A l'heure du thé
Aux premiers rayons obliques que rien n'indique
Garçonnière
Langoureuse, détachée, un bas à mi-mollet,
Une poupée à ses pieds, elle bouge ses deux longs cils,
Qui semblent se déplacer par d'invisibles fils,
Ses blonds cheveux ondulent comme, dans l'été, les blés
Jaunis se laissent aller au rythme des vents variés.
Indolente, elle a gémi à peine et sourit
De la lente cadence qu'en amour elle apprécie,
Les fleurs déjà fanées n'embaument plus la chambrée :
Son parfum vanille-caramel l'a emporté
Avec, précieuse relique, son amant s'en est allé.
Des yeux lapis-lazuli
Son esprit de taille et d'estoc tranche comme l'épée,
Dans la tiédeur moite des béni-oui-oui, jamais
Elle ne séjourne, armée d'un caractère entier,
Cette femme guerroie ferme, sans lâcheté ni pitié.
Vous la verrez parfois reposée, le glaive baissé,
S'amuser des mots pour leur futile beauté
Comme une parure au langage qu'elle porte
Avec héroïque hauteur dans la cohorte.
C'est ainsi qu'elle alterne d'albâtre et d'ébène
Le chaud et le froid des termes qu'elle vous assène.
Ses propos, hier cinglants, aujourd'hui riants,
Ne présagent pas le lendemain du temps changeant.
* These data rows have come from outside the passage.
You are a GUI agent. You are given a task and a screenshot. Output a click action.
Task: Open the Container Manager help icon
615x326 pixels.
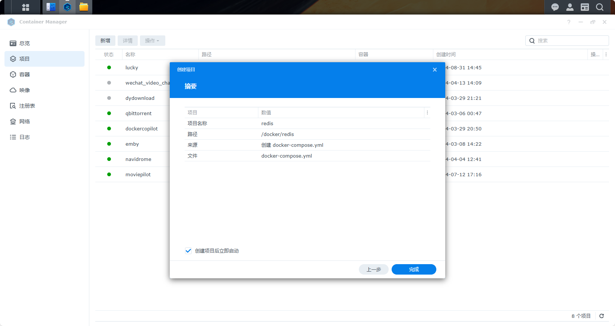point(569,22)
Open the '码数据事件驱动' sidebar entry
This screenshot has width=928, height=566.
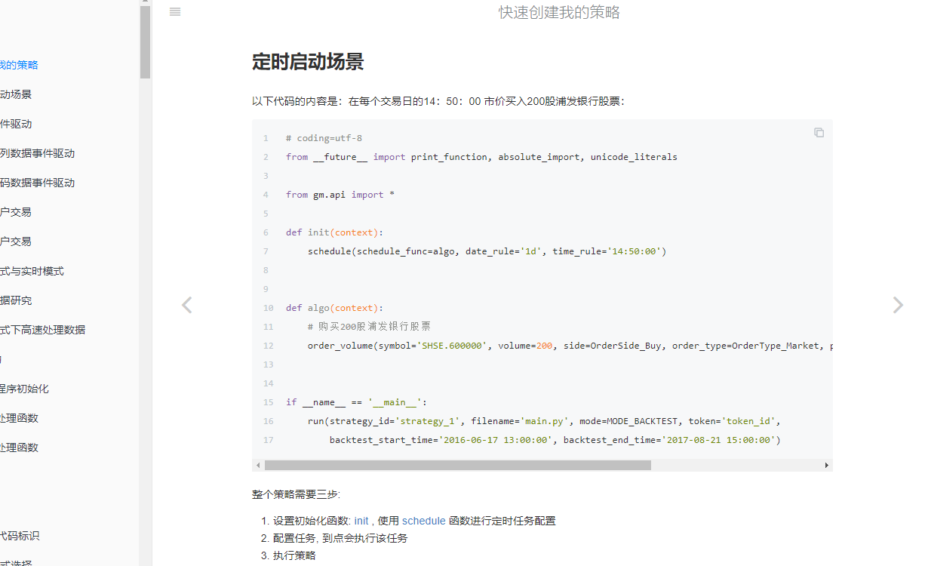click(37, 183)
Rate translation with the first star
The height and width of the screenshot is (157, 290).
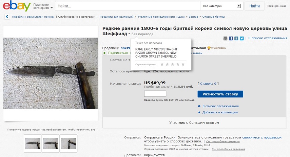[162, 64]
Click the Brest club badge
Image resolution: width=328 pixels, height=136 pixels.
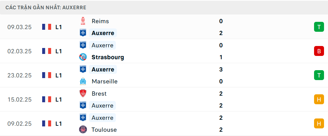tap(83, 93)
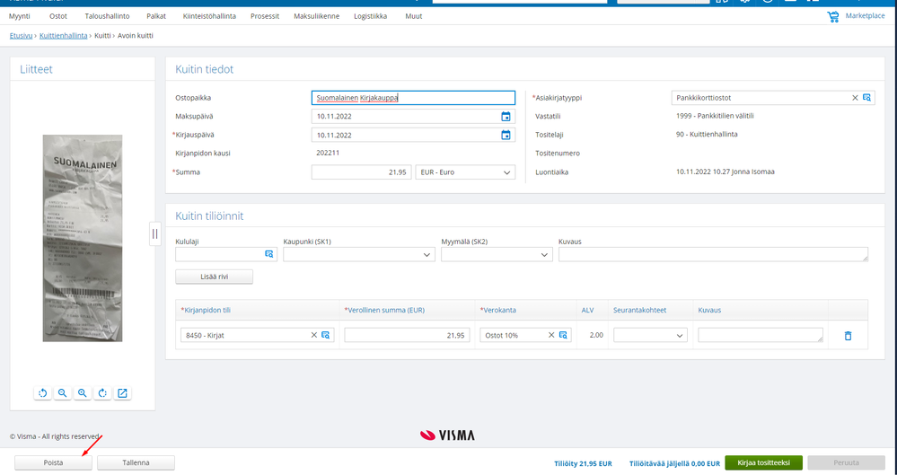Expand the Kaupunki (SK1) dropdown

click(x=358, y=255)
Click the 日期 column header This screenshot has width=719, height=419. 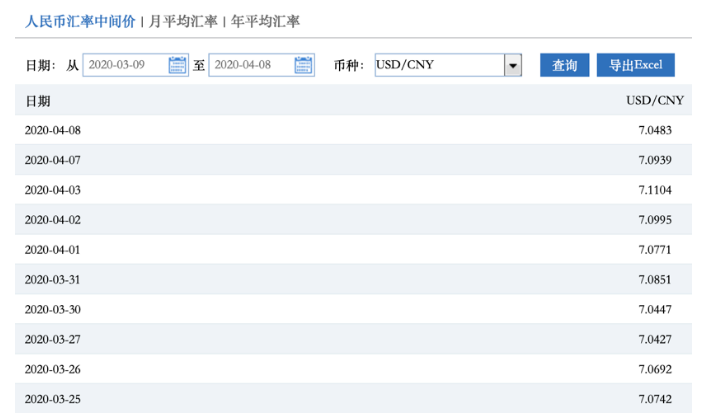(x=38, y=101)
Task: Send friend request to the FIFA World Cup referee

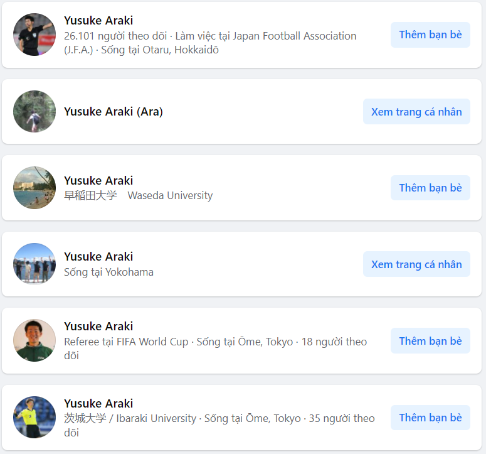Action: coord(430,341)
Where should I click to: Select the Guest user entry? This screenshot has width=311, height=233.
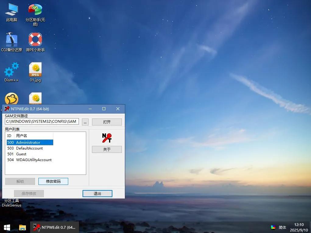21,154
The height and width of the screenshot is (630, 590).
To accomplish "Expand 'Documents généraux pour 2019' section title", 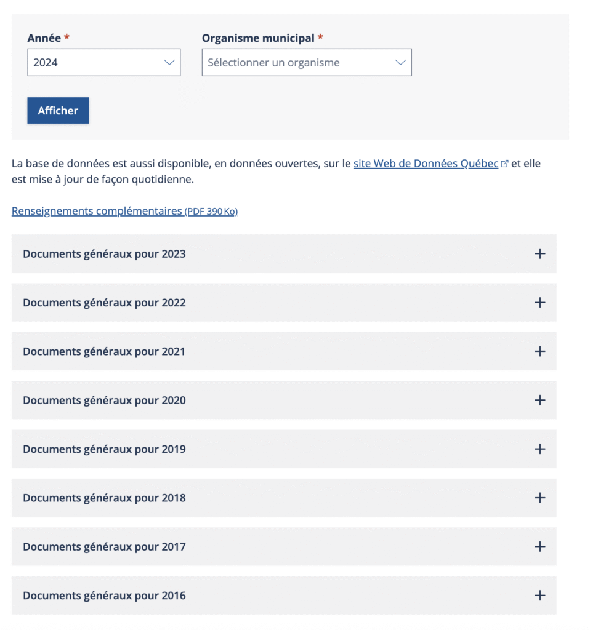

Condamnés à son joug par émerveillement,
Spectateurs de son hypnotique envoûtement,
Vous la verrez sûrement, entre nuit et jour,
Troquer son armure contre escarpins de velours.
Elle extrude, de la gemme de calcaire noir et blanc,
Découvrant un bleu d'outremer venu d'Orient
Ou d'un lac Baïkal aux transparents abysses,
Ses yeux pris dans un aphrodisiaque lapis.